### How to complete this task
Search the entries for the word "agent" and pull out each line that has it.

### Information supplied
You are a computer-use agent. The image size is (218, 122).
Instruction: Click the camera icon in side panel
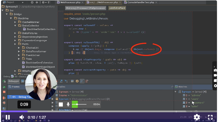point(215,70)
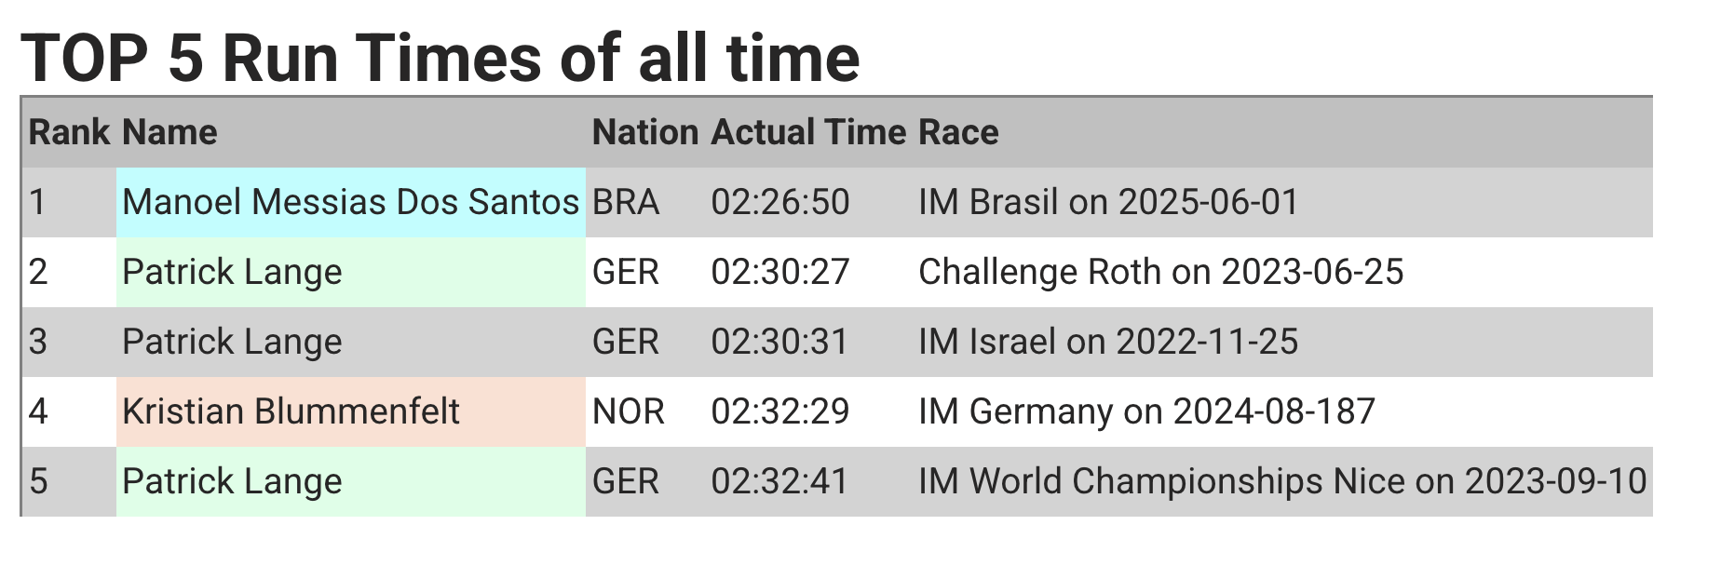Click the Rank column header

click(69, 132)
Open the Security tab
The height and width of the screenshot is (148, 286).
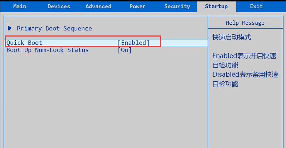click(x=177, y=6)
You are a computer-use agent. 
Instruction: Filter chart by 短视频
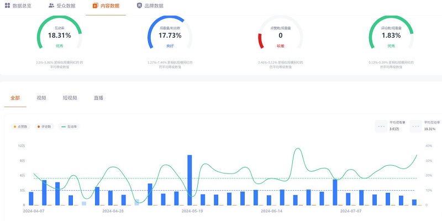(70, 98)
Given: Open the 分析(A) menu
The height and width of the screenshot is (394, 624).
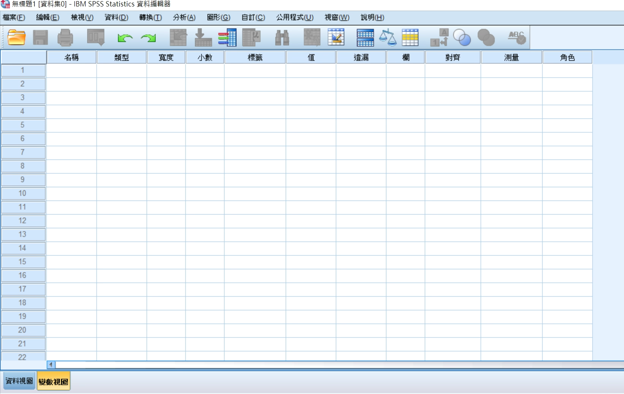Looking at the screenshot, I should coord(184,17).
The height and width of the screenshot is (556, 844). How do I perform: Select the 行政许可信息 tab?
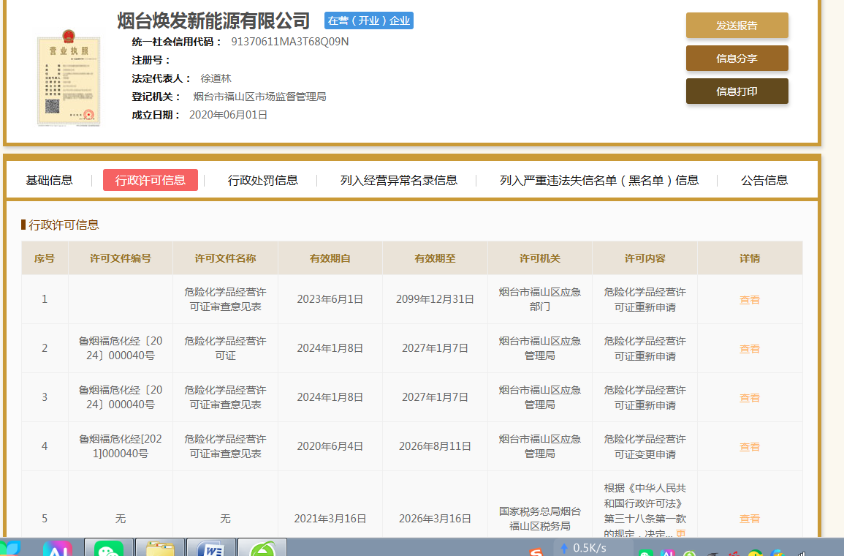pyautogui.click(x=151, y=180)
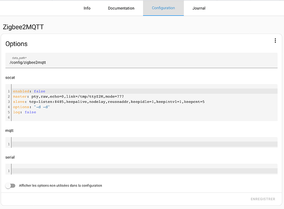Image resolution: width=284 pixels, height=209 pixels.
Task: Open the Options three-dot overflow menu
Action: (275, 41)
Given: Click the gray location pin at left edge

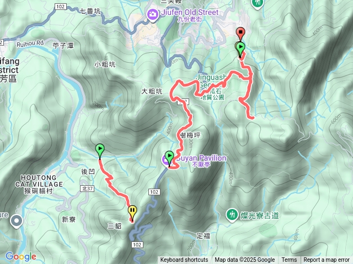Looking at the screenshot, I should (x=17, y=221).
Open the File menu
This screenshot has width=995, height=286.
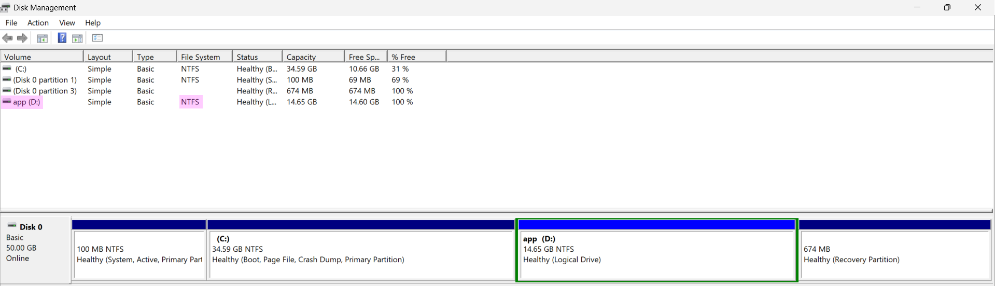point(11,23)
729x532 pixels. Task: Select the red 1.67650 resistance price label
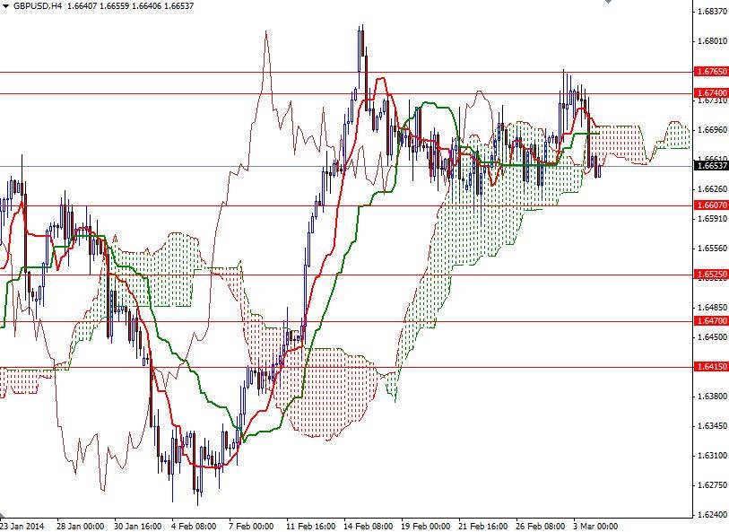(x=707, y=71)
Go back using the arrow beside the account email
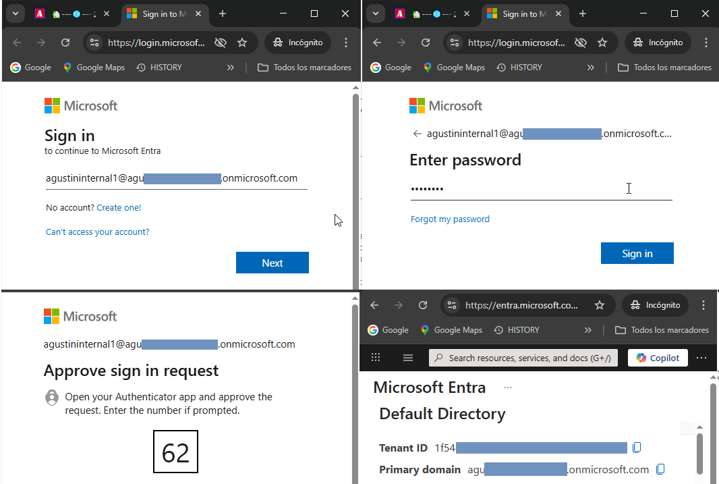This screenshot has width=719, height=484. point(418,134)
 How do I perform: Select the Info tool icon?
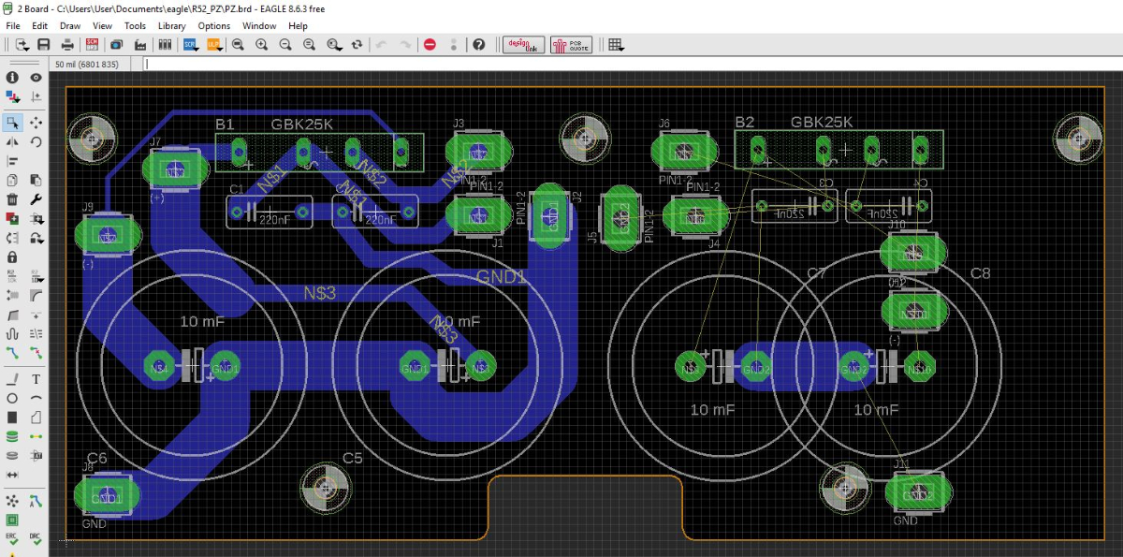point(12,78)
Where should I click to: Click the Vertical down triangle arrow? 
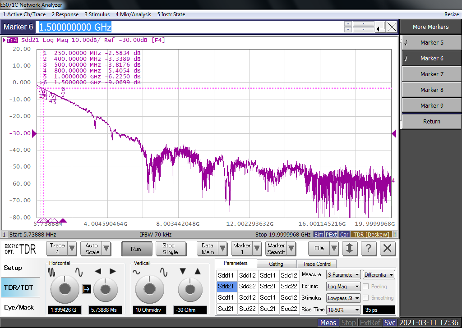tap(183, 271)
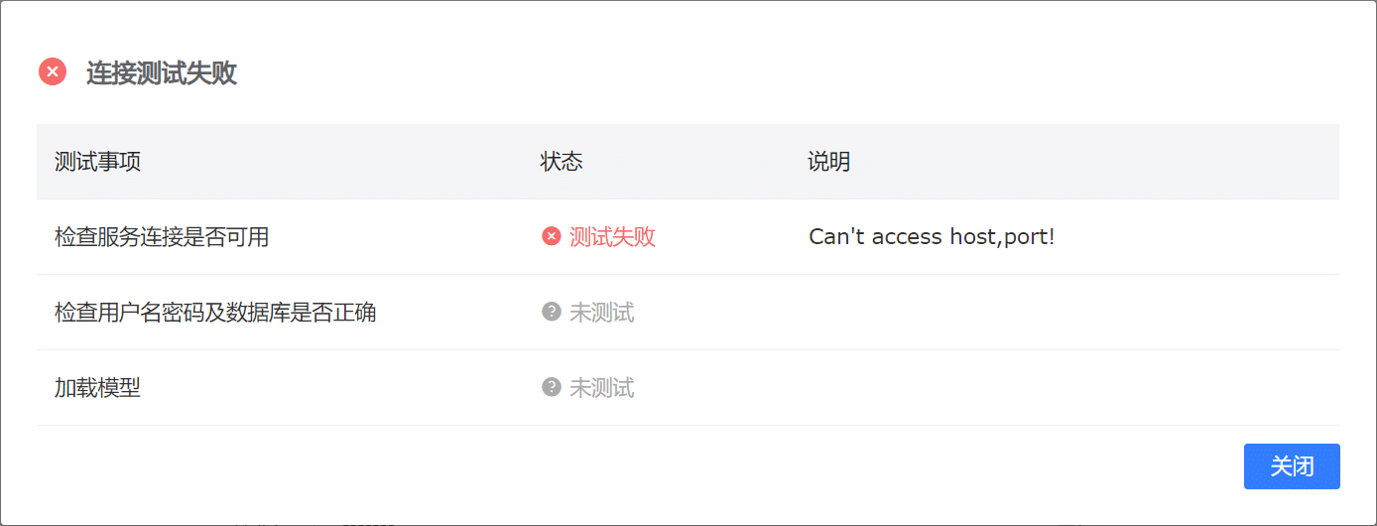This screenshot has height=526, width=1377.
Task: Click the red failed icon next to 测试失败
Action: 552,236
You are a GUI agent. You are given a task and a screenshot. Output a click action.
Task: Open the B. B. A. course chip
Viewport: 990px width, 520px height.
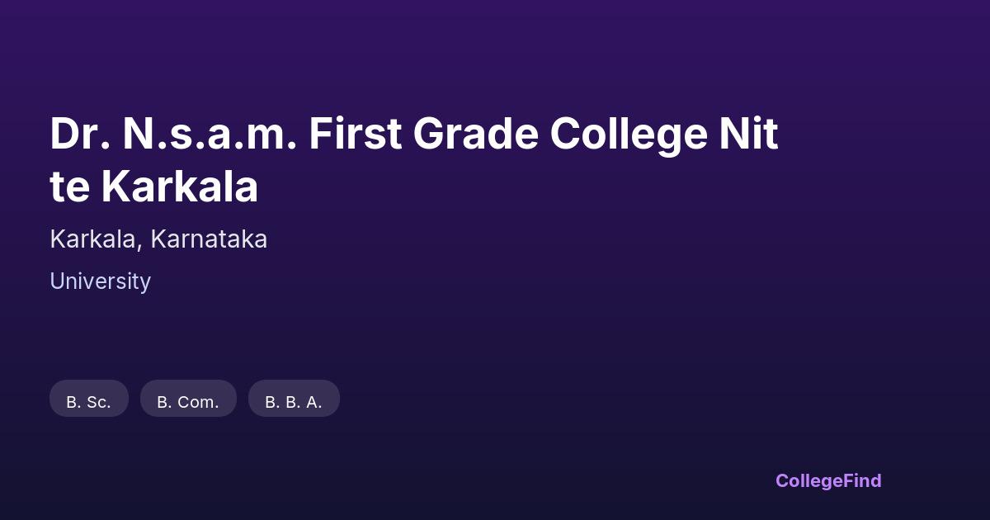tap(294, 399)
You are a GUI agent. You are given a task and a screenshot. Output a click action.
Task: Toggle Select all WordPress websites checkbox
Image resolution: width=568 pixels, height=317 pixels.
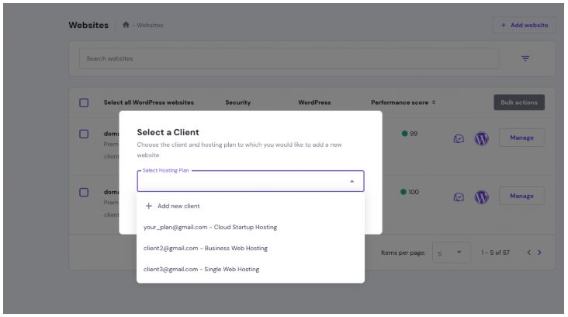[85, 103]
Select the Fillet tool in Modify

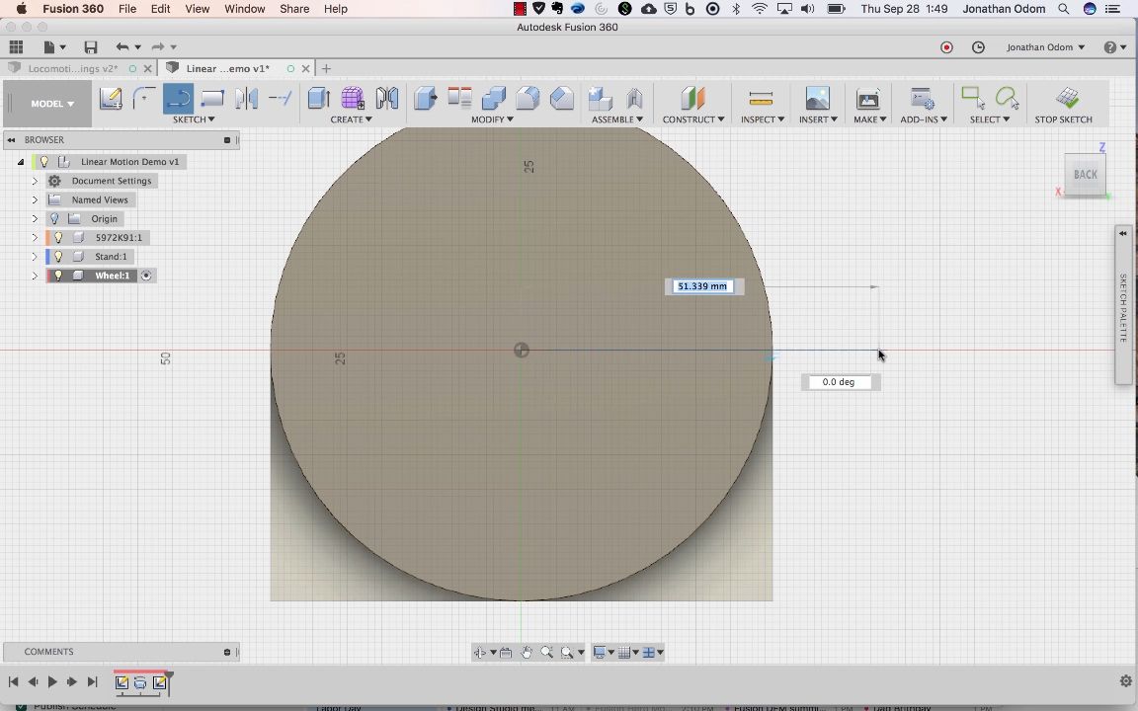coord(528,98)
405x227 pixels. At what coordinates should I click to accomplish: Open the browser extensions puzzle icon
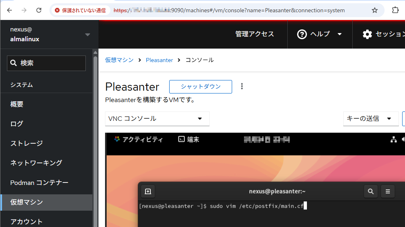(x=395, y=10)
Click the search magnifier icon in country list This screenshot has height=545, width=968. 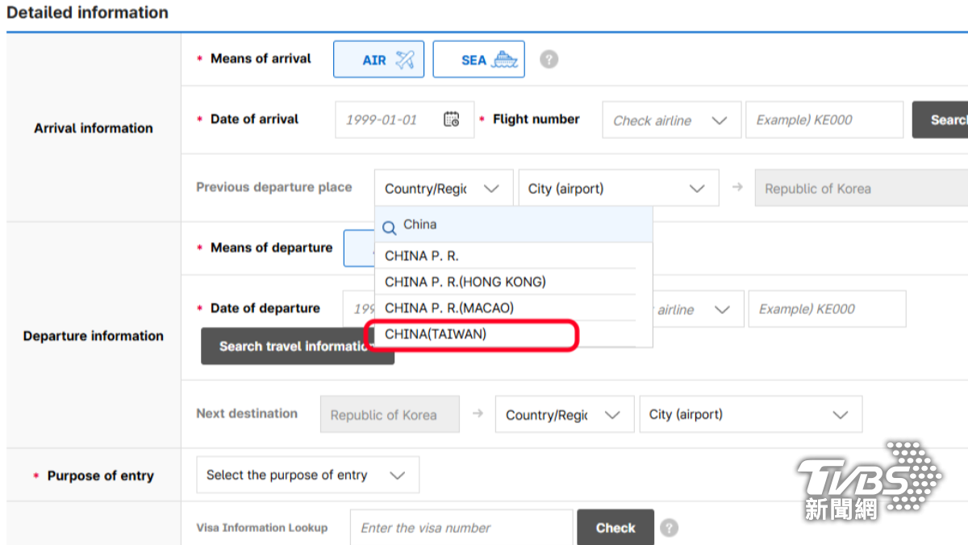(389, 226)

### Answer area
You are a computer-use agent. The image size is (218, 122).
You are a computer-use agent. 
You are a GUI agent. You are given a task and a screenshot. Output a click action.
You are a GUI agent. You are given a task and a screenshot. Output a click action.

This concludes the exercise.